State Street Global Advisors filed regulatory paperwork to bring to market a fourth dividend ETF, this time truly diving into “global” markets in a bid to diversify exposure to payout-rich stocks in an era of ultra-low bond yields.
The SPDR S&P Global Dividend ETF will draw holdings from a variety of companies in both the developed and developing world in countries including Australia, Canada, China, France, Germany, Hong Kong, Italy, Japan, Netherlands, Russia, Singapore, South Africa, South Korea, Spain, Sweden, Switzerland, the United Kingdom and the United States, the filing said.

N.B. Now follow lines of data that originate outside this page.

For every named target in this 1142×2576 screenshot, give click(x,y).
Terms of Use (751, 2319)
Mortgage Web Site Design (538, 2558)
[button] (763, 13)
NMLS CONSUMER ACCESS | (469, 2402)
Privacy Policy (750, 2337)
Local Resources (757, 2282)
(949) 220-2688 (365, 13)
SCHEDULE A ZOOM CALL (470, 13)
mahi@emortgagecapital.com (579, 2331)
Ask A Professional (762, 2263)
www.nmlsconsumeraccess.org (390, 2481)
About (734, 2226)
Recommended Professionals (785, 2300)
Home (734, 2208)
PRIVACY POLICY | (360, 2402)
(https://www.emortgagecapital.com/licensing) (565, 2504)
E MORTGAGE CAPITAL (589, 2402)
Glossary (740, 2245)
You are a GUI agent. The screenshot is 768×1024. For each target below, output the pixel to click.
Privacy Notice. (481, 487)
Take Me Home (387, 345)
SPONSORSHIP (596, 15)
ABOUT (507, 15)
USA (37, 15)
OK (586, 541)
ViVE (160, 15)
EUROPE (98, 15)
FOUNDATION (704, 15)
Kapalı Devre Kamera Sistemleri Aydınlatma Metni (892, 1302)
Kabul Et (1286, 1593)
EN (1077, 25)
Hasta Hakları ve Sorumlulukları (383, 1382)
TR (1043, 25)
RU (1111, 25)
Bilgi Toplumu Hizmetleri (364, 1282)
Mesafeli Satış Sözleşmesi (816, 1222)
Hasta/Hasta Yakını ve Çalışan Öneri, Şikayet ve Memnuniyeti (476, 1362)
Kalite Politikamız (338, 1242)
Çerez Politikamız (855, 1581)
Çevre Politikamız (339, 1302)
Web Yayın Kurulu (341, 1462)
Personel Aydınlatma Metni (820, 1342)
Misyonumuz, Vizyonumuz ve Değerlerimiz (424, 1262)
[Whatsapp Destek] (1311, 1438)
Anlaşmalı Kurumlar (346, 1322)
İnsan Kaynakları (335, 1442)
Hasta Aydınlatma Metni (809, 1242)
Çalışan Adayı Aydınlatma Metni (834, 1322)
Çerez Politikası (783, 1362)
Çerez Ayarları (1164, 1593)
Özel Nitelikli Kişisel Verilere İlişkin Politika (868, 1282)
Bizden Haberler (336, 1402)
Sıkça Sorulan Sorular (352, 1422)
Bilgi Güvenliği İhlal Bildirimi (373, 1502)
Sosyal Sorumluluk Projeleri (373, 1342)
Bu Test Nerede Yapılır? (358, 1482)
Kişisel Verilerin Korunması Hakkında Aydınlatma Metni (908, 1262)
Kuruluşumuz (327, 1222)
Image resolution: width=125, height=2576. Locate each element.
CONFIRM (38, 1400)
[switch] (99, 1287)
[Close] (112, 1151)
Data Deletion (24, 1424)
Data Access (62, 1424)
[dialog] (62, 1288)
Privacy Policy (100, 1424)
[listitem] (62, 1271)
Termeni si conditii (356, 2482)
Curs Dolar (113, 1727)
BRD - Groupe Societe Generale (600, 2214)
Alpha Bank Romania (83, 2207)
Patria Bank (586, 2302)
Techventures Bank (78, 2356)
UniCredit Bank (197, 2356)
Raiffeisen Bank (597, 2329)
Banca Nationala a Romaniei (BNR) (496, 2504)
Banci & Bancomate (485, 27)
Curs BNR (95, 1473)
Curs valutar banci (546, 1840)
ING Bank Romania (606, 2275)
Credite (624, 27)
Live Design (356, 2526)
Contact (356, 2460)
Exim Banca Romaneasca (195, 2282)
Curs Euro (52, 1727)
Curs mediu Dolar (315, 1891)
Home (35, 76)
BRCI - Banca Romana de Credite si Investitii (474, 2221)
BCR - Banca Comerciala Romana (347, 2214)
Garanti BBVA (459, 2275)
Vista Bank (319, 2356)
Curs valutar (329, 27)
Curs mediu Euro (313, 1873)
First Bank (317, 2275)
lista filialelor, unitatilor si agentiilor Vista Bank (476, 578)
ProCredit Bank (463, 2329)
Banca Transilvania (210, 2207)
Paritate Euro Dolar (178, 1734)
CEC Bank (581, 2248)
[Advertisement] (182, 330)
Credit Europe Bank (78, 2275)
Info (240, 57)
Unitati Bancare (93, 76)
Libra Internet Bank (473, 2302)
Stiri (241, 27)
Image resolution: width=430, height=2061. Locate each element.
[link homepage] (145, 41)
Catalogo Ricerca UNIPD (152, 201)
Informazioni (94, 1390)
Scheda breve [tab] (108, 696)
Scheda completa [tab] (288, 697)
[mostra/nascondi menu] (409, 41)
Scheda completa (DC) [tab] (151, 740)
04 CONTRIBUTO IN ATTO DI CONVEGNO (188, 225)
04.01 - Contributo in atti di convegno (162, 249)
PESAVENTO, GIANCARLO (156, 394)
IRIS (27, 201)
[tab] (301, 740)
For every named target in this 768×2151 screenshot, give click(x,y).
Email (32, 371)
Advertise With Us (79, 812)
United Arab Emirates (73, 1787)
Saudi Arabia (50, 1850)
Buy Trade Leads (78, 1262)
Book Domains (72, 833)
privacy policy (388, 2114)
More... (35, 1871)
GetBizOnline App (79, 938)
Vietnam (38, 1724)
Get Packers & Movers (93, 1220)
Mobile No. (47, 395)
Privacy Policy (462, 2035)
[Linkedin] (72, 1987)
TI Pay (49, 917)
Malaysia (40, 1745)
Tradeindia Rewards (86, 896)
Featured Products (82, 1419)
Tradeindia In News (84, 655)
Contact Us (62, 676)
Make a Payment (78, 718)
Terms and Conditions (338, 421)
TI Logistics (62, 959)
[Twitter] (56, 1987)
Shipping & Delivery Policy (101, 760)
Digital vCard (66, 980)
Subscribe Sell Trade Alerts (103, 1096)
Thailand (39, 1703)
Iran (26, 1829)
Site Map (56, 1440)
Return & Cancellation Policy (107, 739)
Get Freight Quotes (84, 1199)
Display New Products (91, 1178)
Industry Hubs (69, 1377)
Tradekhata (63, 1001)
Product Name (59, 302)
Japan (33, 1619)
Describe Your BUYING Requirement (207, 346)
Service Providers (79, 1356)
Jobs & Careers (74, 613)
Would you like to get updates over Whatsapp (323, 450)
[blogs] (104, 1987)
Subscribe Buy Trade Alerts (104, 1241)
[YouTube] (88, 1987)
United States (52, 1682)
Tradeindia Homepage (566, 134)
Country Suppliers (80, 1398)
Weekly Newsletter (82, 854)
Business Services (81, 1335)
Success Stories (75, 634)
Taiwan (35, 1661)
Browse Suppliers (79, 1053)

The fund, which will be based on the S&P Global Dividend Aristocrats Index, will join the SPDR S&P Dividend (NYSEArca: SDY), the SPDR S&P Emerging Markets Dividend ETF (NYSEArca: EDIV) and the SPDR S&P International Dividend ETF (NYSEArca: DWX) on SSgA’s ETF platter.
The index, from which the fund will cherry-pick securities using a representative sampling strategy, is designed to emphasize stability of dividend payments over higher-yielding securities, according to Carolyn Hill, an ETF analyst at San Francisco-based IndexUniverse.
Overall, SSgA’s plans fit into a broad trend of the past few years wherein investors have been gravitating toward globally diversified, dividend-focused equity funds to avoid the paltry returns of a bond market which, should ultra-low interest rates normalize, sell off powerfully.
The fund will comprise its holdings of the top 100 securities from its index with the highest-paying yields “with no more than 20 stocks selected from each country and 35 stocks in each GICs sector. To ensure diverse exposure, the weight of each Index constituent is capped at 3 percent, and no single country or GICS sector has more than 25 percent weight in the Index,” according to the prospectus.
To be included in the index, stocks must, among other things, have a history of increasing or stable dividends going back at least 10 consecutive years, with a maximum dividend yield of 10 percent, according to the filing.
The filing didn’t specify a ticker or an annual expense ratio for the proposed fund, but did say it will have its primary listing on Arca, the New York Stock Exchange’s electronic trading platform.